Two articles by Daniel Gervais selected as best intellectual property articles published in 2013

Professor Daniel GervaisDaniel Gervais is the author and co-author of two articles selected for inclusion in the 2014 edition of the Intellectual Property Law Review.

Articles selected for the annual anthology published by Thomson Reuters represent “the best law review articles related to intellectual property published within the last year,” according to the publisher.

The articles authored and co-authored by Gervais selected for the prestigious anthology address two current issues in copyright law.

In “The Derivative Right, or Why Copyright Protects Foxes Better than Hedgehogs,” published in the Vanderbilt Journal of Entertainment and Technology Law in 2013, proposes methods to identify lawful “derivative” reuses of a copyrighted work, such as making a movie from a novel or translating a book, as well as those reuses a copyright owner can prohibit as reproduction. “The derivative right is at the very core of copyright theory,” Gervais said. “Derivation often includes reproduction of all or part of a preexisting work. This article tackles the question of how the derivative right differs from the right of reproduction.” Gervais ultimately suggests an approach based on the ways in which derivation and reproduction are differentiated under U.S. as well as international copyright law as established by the Berne Convention and in the British, French and German legal systems.

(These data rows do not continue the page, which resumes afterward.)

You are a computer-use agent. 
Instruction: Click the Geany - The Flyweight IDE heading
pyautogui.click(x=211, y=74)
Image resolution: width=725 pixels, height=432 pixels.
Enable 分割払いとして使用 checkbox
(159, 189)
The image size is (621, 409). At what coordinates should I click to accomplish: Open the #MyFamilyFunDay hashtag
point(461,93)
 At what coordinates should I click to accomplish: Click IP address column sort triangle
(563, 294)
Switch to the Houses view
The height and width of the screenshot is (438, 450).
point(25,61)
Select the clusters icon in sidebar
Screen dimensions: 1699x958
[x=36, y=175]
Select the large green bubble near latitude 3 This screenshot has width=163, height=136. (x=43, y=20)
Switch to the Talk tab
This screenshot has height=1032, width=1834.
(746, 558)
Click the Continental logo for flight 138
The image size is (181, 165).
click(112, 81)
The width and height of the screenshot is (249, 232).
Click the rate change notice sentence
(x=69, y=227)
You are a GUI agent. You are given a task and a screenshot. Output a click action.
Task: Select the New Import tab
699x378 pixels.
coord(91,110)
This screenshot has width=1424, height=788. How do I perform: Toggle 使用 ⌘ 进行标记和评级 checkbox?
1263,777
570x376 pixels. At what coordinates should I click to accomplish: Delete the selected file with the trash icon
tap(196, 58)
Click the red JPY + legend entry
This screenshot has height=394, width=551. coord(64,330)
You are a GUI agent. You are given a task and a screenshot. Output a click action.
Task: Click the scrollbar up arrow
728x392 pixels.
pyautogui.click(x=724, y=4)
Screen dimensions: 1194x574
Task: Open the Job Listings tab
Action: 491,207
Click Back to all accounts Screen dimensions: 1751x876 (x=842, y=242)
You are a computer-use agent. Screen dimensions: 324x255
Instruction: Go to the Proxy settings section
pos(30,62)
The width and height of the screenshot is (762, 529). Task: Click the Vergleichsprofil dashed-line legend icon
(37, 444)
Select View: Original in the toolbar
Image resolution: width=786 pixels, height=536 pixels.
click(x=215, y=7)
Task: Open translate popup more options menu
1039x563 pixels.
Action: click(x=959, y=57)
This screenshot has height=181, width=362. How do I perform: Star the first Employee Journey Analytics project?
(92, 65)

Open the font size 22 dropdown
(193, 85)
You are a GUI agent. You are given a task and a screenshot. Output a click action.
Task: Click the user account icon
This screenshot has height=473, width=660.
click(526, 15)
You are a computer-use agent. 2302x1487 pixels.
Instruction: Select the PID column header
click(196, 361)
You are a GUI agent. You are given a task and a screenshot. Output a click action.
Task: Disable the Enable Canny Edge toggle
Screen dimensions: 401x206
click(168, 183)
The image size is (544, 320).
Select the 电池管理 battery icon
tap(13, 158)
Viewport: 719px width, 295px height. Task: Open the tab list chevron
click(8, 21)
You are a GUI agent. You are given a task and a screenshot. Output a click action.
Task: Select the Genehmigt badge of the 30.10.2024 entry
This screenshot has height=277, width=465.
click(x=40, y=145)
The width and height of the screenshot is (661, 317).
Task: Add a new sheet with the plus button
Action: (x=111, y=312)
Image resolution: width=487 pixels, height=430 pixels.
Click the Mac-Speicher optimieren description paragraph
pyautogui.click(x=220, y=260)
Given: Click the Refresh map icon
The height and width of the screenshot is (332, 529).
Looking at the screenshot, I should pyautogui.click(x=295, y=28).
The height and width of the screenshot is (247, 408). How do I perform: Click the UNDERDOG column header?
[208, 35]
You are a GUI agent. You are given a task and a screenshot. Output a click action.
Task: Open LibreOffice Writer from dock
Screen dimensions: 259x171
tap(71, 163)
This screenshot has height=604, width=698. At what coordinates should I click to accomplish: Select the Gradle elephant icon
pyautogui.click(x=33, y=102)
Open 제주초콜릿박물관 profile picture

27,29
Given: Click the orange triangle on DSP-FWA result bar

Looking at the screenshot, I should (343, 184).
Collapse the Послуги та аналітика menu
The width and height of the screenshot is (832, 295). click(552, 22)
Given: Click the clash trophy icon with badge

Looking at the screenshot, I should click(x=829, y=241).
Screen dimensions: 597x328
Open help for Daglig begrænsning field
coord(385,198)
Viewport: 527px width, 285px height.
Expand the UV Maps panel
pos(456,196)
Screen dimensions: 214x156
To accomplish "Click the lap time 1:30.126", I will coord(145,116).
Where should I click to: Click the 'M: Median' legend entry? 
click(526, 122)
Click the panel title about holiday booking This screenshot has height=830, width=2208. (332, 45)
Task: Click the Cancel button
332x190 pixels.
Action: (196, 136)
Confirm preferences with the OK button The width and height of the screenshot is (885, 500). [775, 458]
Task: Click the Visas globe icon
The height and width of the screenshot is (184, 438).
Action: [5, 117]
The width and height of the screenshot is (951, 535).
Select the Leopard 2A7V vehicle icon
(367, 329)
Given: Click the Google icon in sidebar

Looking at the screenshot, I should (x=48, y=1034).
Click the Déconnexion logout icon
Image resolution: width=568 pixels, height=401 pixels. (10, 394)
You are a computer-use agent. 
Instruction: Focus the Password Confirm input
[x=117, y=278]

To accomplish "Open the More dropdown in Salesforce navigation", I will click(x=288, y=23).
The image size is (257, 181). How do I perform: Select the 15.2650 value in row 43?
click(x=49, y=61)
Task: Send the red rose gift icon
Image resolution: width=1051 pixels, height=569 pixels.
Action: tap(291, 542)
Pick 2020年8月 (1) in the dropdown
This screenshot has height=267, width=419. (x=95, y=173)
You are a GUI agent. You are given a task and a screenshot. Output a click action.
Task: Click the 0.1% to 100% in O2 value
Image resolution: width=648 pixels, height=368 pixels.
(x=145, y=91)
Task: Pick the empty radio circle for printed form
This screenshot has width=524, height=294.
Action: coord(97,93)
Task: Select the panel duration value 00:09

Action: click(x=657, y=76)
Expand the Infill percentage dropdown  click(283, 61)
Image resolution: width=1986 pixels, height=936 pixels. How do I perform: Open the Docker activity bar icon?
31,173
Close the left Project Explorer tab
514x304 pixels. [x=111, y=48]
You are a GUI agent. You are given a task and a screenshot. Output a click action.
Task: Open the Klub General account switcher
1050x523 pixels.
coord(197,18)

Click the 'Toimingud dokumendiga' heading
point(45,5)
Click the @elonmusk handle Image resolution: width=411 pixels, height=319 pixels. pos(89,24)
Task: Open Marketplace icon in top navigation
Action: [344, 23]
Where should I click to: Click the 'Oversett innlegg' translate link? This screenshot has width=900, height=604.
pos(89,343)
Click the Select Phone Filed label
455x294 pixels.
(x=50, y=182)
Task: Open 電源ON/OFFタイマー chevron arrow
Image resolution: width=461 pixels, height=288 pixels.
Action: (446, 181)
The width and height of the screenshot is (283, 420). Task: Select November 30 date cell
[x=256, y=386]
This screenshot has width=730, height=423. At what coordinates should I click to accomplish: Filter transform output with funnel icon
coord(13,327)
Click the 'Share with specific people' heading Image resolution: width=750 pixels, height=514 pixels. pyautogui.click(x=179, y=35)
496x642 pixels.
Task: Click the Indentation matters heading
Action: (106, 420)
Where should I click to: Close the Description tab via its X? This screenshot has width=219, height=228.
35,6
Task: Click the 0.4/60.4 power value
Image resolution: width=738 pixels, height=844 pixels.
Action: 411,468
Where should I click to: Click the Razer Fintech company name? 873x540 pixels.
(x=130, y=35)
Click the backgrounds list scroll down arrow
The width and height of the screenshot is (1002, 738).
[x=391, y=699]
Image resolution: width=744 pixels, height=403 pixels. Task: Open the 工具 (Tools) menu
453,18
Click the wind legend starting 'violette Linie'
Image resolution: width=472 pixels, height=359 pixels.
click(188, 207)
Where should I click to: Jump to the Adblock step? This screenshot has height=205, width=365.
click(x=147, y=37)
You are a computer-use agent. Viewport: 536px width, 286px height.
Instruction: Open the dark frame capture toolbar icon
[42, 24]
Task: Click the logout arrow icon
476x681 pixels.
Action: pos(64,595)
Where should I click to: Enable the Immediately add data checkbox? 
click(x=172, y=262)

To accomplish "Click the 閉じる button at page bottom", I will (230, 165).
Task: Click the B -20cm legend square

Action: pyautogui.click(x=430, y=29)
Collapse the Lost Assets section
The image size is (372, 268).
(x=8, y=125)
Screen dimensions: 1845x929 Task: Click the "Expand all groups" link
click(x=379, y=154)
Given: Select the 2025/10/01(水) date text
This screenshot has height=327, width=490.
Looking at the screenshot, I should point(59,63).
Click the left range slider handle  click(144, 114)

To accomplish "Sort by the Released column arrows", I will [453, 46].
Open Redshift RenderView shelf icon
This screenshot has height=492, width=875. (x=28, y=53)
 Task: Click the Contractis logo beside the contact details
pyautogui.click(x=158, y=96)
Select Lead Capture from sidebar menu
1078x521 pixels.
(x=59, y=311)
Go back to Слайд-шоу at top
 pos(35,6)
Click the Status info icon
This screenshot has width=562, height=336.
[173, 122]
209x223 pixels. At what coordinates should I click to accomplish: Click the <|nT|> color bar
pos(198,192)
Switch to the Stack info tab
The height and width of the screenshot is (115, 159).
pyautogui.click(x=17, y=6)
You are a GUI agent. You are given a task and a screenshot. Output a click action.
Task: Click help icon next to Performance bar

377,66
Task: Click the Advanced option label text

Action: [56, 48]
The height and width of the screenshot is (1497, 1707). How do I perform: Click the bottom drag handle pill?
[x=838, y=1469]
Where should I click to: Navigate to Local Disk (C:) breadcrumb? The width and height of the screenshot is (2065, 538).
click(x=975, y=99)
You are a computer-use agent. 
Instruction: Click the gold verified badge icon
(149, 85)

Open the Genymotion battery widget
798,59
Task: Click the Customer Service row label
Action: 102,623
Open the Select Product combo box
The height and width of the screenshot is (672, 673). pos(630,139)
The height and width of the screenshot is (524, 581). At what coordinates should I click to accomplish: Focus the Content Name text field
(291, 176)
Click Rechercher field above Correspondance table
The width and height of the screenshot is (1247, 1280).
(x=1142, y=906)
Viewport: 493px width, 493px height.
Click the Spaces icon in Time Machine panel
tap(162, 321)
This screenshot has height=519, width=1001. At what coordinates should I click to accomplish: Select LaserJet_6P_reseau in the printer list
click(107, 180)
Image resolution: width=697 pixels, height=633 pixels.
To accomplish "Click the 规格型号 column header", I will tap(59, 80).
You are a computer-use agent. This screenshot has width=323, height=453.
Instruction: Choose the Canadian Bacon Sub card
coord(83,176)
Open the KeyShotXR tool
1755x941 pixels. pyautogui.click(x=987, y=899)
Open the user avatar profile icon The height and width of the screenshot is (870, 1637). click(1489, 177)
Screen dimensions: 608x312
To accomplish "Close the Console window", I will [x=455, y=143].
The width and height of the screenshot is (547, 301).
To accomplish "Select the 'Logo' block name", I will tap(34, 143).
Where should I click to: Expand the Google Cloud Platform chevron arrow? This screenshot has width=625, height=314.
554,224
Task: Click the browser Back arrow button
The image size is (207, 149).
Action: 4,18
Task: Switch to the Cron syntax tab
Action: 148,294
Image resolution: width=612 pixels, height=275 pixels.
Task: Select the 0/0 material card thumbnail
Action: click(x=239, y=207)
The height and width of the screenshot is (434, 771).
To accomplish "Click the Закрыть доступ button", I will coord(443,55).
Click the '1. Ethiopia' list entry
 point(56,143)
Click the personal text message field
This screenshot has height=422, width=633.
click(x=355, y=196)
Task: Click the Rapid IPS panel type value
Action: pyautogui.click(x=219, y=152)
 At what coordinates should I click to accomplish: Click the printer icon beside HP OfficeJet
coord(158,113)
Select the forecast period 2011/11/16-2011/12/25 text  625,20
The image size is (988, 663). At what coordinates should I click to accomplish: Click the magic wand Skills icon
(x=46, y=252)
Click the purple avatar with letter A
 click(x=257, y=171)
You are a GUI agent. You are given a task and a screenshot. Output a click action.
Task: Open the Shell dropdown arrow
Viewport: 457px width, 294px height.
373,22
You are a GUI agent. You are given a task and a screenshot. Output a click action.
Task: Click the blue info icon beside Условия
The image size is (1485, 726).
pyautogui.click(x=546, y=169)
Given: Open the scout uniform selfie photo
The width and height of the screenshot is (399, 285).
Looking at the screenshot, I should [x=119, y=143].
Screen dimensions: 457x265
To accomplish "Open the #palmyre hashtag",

“Is Profiting from the Online Use of Another’s Property Unjust? The Use of Brand Names as Paid Search Keywords,” which Gervais co-authored with Martin L. Holmes, Paul W. Kruse, Glenn Purdue and Caprice Roberts, addresses basic question: Is Google’s profiting from the use of another’s brand in its AdWords program unjust? “The law usually takes a dim view of one who uses a third party’s property without authorization. Yet in the case of AdWords, it hasn’t thus far,” Gervais said. In their article, published in a 2013 edition of IDEA: The IP Law Review, he and his co-authors assert that “this inconsistency arises from a failure to reach beyond the limits of trademark law in search of a remedy.” They evaluate various common law and equitable doctrines and ultimately suggest unjust enrichment as a possible legal solution for certain unauthorized, profitable and wrongful use of brands.